Sûr qu’il existe d’autres facteurs qui participent à la crise de la presse écrite, mais l’orientation du récit des faits d’actualité, particulièrement à propos des avatars du conflit israélo-arabe, qui tient très à cœur à un nombre important de Français cultivés, ne saurait être exclue des raisons des difficultés économiques que traversent de nos jours la quasi-totalité des titres français de la presse écrite.
Les signataires de la pétition réfèrent à leur public une image fortement déformée du conflit moyen-oriental. Une image dans laquelle Israël est responsable de pratiquement tous les problèmes entravant l’avancement de la paix dans la région et même sur l’ensemble de la planète. C’est outrancier et c’est faux, et un nombre important de Français lettrés n’est pas prêt à autoriser tous ces excès, poussant vers un conditionnement psychologique à un nouveau génocide d’Israël.

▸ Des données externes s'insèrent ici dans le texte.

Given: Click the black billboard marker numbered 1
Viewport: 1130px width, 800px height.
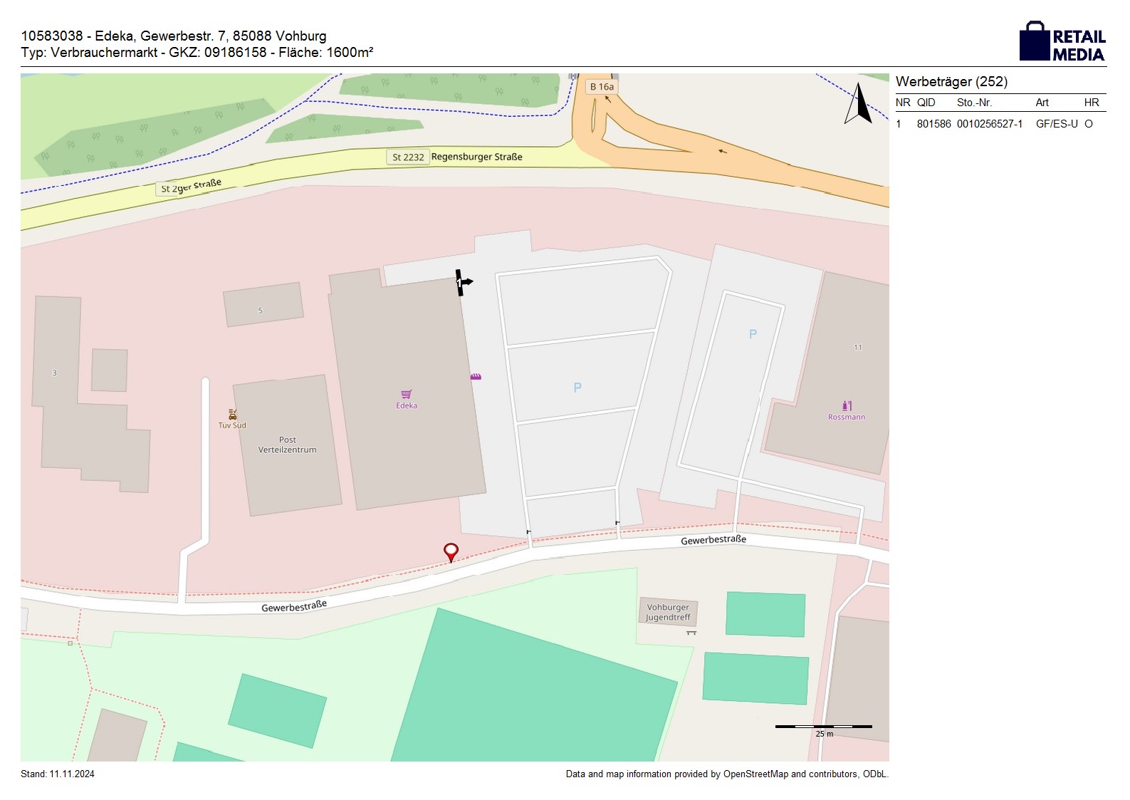Looking at the screenshot, I should pos(462,283).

Les mentors de la pétition et leurs signataires ont réclamé le droit d’accabler Israël, à leur main, de fautes, même lorsqu’Israël n’a, de toute évidence, pas commis ces fautes. Lors, le public s’est rebiffé, nonobstant la célébrité de quelques signataires, creusant ainsi un fossé énorme entre la revendication des pétitionnaires et le refus circonstancié, poli et intelligent des internautes.

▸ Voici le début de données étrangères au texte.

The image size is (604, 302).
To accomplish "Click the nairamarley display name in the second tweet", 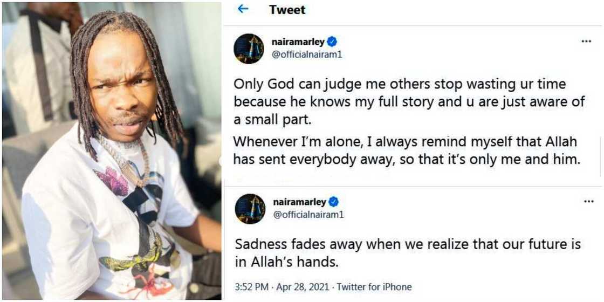I will (x=298, y=202).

Ces derniers, en reprenant largement et précisément les arguments développés par notre agence, montraient, du même coup, que les efforts de sept ans, de la presse généraliste française, d’ostraciser la Metula News Agency avaient eu des effets contraires. Qu’il n’a pas suffi de nous ignorer ou de rapporter les insultes de Charles Enderlin à notre encontre, comme dans le texte même de la pétition, pour que les Français ne lisent pas la Ména. Les instigateurs de l’appel et ses signataires avaient à nouveau et gravement sous-estimé la curiosité et le niveau intellectuel des consommateurs lambda d’information : de leurs lecteurs !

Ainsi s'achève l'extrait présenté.